« Le prix de l’énergie est trop peu élevé »

3 février 2004

Le protocole de Kyoto entrera en vigueur le 16 février 2004. L’occasion d’interviewer le climatologue belge Jean-Pascal van Ypersele, professeur à l’Institut d’astronomie et de géophysique de l’UCL, et vice-Président de l’un des trois groupes de travail du GIEC. Il éclaire les enjeux d’aujourd’hui et de demain, chez nous, à l’heure où consommation d’énergie et réchauffement climatique vont de pair.

On parle de plus en plus d’énergie : pour construire et chauffer nos maisons, faire avancer nos voitures, alimenter nos usines… Comment expliquer cet engouement ?

Je crois que c’est un domaine qui touche notre quotidien, notre vie et nos actes de tous les jours : pour manger, nous chauffer, nous déplacer… Et lorsque l’énergie voit son prix augmenter, à l’instar de l’augmentation du prix du baril de pétrole, chacun se sent concerné. Je pense d’ailleurs que l’un des meilleurs leviers pour ceux qui veulent sensibiliser à la question des effets de l’énergie sur l’environnement ou les changements climatiques, c’est le prix de l’énergie. Lorsque son prix est en hausse, on en parle. C’est aussi simple que cela.

→ **ENREGISTREMENTS FOURNIS**:

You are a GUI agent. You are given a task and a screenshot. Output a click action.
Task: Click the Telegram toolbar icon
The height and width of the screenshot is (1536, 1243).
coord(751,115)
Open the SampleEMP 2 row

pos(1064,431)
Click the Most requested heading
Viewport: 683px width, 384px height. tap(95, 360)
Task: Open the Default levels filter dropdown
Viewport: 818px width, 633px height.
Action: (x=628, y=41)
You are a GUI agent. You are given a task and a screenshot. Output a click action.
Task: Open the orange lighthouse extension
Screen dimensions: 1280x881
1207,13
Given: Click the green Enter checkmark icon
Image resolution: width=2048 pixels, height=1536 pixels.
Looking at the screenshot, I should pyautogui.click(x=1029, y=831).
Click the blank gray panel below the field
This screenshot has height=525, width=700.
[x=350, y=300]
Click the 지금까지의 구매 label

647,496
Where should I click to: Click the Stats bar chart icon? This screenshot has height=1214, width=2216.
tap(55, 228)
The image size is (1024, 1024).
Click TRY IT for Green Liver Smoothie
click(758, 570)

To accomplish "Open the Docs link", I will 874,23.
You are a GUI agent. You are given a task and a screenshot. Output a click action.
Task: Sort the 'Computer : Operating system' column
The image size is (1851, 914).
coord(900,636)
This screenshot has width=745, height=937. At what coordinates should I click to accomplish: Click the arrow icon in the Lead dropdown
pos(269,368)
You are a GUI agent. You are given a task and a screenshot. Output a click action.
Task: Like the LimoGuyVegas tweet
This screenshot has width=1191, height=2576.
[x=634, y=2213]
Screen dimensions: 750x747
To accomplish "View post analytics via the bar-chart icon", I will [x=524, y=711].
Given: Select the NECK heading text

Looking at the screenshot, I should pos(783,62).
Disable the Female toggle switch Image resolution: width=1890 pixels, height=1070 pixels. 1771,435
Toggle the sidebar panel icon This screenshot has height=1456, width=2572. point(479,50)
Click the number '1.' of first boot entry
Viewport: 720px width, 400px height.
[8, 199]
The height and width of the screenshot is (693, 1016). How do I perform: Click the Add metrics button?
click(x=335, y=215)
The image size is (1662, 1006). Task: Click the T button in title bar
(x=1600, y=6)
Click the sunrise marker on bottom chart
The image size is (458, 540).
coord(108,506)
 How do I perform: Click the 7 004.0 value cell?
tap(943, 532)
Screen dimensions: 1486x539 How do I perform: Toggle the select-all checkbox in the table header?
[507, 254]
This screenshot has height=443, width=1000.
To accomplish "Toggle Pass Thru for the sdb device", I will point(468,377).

→ **CONSIGNE ÉCRITE**:
Poursuivez l'entretien sur le prix de l'énergie à partir de sa dernière phrase.

→ **RÉSULTAT**:
Mais quel est le lien avec le réchauffement climatique ?

Pourquoi la consommation d’énergie contribue-t-elle à réchauffer le climat ? Eh bien parce qu’au niveau mondial, les 3/4 de l’énergie proviennent de la combustion du charbon, du pétrole et du gaz naturel, à peu près 15% proviennent de la combustion de matière végétale et environ 6% proviennent du nucléaire. Donc l’immense majorité de l’énergie vient des combustibles fossiles, et ceux-ci contiennent, entre autres choses, du carbone. Or, lorsque l’on brûle du carbone pour se chauffer, faire avancer nos voitures ou tourner nos industries, on dégage inévitablement ce déchet fatal qu’est le CO2.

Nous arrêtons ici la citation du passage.